• Stored records:
-.-.-

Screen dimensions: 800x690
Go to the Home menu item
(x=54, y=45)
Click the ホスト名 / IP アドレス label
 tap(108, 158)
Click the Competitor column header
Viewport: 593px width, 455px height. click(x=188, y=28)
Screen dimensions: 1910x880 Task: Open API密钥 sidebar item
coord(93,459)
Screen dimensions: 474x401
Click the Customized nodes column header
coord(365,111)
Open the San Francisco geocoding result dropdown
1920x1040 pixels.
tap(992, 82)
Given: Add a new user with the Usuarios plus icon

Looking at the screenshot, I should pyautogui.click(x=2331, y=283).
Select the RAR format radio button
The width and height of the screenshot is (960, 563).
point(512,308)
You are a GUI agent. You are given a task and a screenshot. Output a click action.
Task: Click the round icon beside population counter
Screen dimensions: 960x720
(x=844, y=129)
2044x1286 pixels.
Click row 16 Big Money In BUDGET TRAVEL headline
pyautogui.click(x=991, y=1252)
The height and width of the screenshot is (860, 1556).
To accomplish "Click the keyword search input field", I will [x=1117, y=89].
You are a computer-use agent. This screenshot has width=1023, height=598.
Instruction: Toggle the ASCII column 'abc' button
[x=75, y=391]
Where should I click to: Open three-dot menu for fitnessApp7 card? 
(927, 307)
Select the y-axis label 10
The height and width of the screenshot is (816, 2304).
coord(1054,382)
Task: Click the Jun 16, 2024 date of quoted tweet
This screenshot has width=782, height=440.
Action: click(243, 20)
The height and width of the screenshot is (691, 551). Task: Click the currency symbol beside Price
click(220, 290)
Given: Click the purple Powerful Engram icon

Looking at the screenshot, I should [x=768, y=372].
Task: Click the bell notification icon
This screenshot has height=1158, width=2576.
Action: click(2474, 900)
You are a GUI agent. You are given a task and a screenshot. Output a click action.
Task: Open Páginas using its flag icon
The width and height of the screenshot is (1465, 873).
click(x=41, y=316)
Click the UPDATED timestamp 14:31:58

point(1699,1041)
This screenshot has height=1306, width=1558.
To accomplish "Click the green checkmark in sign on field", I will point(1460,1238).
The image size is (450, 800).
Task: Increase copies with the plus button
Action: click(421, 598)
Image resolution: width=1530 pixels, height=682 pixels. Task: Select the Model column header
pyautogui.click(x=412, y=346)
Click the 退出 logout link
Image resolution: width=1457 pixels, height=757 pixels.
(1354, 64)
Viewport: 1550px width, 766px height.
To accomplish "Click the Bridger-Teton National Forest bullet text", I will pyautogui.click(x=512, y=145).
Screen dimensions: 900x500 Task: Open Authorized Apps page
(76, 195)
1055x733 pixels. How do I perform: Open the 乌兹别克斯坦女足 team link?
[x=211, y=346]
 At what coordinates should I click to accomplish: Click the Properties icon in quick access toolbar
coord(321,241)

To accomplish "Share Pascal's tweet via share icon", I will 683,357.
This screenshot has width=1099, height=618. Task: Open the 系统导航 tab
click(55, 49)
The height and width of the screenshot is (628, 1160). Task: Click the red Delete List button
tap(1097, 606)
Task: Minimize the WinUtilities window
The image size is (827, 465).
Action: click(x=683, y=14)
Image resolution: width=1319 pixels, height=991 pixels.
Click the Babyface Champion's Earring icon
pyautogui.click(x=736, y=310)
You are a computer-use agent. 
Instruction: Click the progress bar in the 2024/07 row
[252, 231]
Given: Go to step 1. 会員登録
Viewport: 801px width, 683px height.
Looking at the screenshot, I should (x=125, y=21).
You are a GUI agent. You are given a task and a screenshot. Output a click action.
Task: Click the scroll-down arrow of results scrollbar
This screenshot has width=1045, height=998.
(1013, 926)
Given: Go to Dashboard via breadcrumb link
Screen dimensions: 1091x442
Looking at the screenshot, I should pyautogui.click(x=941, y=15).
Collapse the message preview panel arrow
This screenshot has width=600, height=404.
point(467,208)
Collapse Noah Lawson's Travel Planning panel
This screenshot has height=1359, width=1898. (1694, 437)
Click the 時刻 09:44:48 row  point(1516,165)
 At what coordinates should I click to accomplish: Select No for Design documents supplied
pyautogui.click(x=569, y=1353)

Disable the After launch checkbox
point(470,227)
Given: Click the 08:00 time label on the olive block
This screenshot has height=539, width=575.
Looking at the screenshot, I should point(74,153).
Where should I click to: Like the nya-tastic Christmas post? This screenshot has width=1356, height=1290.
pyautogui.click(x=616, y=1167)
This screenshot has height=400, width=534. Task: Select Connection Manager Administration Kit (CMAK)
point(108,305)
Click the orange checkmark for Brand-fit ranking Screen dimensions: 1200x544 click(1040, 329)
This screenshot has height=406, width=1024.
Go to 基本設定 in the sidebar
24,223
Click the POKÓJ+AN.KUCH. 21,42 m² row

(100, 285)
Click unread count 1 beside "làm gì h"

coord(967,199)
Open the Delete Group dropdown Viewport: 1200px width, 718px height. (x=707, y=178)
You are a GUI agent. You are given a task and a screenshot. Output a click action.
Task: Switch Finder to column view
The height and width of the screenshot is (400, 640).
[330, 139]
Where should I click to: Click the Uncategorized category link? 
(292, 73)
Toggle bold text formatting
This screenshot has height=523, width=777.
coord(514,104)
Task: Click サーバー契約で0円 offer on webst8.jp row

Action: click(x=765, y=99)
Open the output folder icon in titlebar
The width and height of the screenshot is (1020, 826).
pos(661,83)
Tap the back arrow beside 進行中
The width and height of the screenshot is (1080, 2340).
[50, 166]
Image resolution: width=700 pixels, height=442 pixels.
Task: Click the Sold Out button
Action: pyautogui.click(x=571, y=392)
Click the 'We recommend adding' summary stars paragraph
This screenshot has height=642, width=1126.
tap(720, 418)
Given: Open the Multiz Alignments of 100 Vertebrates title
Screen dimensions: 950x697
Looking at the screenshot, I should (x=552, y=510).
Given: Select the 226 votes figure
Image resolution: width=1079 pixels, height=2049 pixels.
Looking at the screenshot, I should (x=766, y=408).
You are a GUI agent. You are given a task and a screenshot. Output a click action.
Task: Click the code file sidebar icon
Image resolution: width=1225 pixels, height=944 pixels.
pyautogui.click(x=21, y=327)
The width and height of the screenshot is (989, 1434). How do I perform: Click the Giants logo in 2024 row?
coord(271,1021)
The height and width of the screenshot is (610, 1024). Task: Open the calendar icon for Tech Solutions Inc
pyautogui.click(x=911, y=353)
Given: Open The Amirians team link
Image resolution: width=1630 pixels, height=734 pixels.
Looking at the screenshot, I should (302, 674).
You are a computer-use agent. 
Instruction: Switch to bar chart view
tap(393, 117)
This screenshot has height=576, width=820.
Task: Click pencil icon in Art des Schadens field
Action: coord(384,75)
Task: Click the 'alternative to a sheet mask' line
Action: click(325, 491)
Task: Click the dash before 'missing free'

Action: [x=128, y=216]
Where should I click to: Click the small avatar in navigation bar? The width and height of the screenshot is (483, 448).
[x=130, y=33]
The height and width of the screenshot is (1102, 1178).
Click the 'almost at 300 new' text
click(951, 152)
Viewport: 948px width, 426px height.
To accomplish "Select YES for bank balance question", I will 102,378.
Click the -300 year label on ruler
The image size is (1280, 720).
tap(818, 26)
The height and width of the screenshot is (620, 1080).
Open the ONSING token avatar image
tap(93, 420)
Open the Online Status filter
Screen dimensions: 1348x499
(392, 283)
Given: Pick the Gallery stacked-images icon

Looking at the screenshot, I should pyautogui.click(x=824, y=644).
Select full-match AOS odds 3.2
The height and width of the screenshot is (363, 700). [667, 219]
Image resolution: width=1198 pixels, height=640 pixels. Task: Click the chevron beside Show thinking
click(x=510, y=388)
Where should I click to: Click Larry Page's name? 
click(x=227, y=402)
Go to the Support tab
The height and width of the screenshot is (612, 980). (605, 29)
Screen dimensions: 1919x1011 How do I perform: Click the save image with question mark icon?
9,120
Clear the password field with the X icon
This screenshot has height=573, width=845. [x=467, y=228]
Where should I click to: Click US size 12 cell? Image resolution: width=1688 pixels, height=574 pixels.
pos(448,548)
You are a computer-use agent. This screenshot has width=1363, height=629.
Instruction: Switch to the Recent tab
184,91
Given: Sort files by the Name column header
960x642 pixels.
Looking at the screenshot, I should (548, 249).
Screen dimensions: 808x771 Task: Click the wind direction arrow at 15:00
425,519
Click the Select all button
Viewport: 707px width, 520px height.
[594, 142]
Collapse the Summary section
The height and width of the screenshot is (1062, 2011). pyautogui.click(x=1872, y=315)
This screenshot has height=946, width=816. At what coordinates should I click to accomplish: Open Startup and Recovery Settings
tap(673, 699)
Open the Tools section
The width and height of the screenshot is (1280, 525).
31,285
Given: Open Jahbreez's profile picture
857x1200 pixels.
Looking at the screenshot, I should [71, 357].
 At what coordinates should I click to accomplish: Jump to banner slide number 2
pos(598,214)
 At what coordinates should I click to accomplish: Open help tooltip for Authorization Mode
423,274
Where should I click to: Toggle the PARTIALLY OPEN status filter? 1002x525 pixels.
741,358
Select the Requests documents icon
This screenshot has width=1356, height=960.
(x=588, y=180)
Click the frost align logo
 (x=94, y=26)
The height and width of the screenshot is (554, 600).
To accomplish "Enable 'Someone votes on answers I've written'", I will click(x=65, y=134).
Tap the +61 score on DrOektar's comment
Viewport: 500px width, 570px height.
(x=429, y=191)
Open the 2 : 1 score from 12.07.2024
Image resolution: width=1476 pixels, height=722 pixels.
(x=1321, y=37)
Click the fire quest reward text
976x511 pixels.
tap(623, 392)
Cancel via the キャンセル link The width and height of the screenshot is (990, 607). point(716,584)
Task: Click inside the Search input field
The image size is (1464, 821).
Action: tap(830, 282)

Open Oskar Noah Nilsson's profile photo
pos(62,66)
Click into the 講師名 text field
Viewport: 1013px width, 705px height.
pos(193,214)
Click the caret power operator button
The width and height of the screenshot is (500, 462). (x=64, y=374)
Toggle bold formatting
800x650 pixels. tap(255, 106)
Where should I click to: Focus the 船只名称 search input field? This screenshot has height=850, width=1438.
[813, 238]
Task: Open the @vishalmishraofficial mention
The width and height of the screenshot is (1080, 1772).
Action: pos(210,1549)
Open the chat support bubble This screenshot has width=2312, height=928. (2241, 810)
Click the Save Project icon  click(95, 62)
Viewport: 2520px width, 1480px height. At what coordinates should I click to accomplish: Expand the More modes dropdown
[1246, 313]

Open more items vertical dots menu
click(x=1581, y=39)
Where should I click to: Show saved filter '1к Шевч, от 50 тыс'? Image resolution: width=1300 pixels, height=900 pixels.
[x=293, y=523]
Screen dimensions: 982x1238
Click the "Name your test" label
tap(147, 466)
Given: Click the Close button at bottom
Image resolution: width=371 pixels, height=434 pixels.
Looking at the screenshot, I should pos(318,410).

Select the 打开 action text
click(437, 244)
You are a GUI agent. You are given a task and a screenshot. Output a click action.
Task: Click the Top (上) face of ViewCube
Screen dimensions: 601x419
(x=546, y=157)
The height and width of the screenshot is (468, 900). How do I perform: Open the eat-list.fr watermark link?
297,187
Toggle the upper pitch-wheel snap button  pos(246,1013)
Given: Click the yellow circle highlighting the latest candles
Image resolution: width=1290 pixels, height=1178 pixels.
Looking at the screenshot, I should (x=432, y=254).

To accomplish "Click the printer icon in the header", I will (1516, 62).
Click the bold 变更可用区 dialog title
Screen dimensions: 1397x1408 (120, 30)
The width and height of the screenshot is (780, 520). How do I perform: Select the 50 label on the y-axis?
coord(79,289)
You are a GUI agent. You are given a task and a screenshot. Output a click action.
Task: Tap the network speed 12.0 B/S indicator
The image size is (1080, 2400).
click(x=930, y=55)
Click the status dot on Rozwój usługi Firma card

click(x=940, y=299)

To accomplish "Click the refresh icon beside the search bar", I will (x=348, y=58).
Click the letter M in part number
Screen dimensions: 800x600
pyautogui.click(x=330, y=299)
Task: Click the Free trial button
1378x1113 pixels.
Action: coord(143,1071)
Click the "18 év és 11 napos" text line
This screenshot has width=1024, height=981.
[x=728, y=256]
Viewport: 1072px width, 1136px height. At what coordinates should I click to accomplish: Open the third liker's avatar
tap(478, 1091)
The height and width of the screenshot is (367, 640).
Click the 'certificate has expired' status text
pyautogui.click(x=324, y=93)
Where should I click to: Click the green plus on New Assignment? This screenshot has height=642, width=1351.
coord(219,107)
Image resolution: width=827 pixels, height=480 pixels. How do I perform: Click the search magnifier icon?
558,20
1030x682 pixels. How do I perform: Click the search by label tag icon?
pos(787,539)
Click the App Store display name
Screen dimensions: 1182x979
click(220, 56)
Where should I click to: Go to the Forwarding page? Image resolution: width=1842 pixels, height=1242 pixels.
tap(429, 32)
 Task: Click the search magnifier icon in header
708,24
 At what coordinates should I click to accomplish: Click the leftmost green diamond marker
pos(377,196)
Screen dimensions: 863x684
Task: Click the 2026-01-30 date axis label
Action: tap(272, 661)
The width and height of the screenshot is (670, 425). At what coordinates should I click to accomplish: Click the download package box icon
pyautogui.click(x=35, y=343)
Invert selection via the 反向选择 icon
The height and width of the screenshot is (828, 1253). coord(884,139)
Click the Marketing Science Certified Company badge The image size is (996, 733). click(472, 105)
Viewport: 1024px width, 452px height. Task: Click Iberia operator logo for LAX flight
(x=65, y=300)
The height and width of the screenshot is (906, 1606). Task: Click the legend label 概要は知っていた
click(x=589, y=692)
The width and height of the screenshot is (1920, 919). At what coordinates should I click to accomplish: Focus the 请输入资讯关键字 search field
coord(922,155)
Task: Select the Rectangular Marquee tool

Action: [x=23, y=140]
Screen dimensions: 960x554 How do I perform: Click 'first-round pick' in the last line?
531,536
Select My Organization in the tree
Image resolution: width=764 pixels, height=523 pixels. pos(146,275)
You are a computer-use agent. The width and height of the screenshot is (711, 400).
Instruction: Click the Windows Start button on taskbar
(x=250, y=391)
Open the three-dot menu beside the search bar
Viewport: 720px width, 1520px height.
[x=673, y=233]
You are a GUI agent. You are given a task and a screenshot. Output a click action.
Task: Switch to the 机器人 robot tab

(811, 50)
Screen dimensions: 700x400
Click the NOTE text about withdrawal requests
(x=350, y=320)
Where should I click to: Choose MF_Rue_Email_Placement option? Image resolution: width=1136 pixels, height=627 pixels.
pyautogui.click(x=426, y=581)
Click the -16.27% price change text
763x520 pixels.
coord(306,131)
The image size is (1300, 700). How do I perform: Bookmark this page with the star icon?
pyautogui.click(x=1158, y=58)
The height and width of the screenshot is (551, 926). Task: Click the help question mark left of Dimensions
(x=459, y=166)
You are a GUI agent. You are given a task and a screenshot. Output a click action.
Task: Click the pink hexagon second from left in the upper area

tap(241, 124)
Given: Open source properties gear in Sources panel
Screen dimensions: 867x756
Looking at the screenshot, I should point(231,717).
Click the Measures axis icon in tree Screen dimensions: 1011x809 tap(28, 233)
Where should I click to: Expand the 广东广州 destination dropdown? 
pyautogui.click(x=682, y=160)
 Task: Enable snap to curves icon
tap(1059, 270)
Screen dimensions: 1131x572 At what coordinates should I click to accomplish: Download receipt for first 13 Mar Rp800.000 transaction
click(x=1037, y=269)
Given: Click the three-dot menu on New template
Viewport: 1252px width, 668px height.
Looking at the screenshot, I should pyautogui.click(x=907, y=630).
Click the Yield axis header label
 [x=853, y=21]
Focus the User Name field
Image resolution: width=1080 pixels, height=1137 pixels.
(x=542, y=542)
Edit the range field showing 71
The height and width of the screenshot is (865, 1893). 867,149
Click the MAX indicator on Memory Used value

-.-.-

• TO DO:
The number of lines above where the word "computer" occurs, and only that number, is the answer.

• ANSWER SPACE:
5